TEKS BACAAN

Sejak Jenderal Polisi Sutarman secara sekonyong-konyong diberhentikan Presiden Joko Widodo pada Jumat, 16 Januari 2015, Kepolisian Negara Republik Indonesia secara resmi berjalan tanpa Kepala (Polri).
Pembatalan pelantikan Komjen Budi Gunawan sebagai Kapolri yang dilakukan secara sekonyong-konyong oleh Presiden Joko Widodo membuat nasib institusi penegak hukum yang penting bagi republik ini akan kian lama berjalan tanpa kepala.
Sebab meskipun Presiden Joko Widodo sudah menyebut nama Komjen Badrodin Haiti sebagai pengganti calon calon Kapolri (calon ditulis dua kali karena yang diganti adalah calon Kapolri BG dengan calon Kapolri BH; amm), belum ada kepastian apakah nanti semua itu bakal berjalan mulus.
Bukan saja DPR-RI yang masih reses nantinya mungkin akan mempertanyakan ihwal pergantian kandidat BG yang sudah disetujui mereka, tapi publik juga niscaya (sebentar lagi) bakal mempertanyakan ihwal integritas dan kredibilitas Komjen BH dan keluarganya. Apakah setali-tiga uang dengan Komjen BG?

TUGAS TERTULIS A
Kutip persis baris-baris catatan di bawah, dari baris yang memuat "What do you see at coordinates (854, 1027)" sampai baris yang memuat "What do you see at coordinates (76, 758)", termasuk kedua baris tersebut.
Teks bacaan dan catatan berasal dari sumber yang berbeda.

BAHAN HASIL EKSTRAKSI
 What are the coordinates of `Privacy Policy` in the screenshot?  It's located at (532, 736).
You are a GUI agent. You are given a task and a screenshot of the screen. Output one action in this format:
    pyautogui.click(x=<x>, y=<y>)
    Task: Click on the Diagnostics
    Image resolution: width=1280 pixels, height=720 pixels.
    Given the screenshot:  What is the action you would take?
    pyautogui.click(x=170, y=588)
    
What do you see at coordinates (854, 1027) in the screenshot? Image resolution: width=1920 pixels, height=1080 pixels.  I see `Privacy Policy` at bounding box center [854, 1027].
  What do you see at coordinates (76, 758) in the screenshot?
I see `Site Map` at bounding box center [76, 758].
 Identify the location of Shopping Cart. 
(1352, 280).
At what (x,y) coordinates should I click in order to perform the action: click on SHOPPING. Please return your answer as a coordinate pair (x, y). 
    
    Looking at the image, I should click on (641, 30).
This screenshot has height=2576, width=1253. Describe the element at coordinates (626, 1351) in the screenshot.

TUGAS TERTULIS B
Sebutkan semua nama orang yang ditulis lengkap dalam teks bacaan.

JAWABAN TUGAS A
What do you see at coordinates (854, 1027) in the screenshot? Image resolution: width=1920 pixels, height=1080 pixels.  I see `Privacy Policy` at bounding box center [854, 1027].
  What do you see at coordinates (76, 758) in the screenshot?

JAWABAN TUGAS B
Sutarman, Joko Widodo, Budi Gunawan, Badrodin Haiti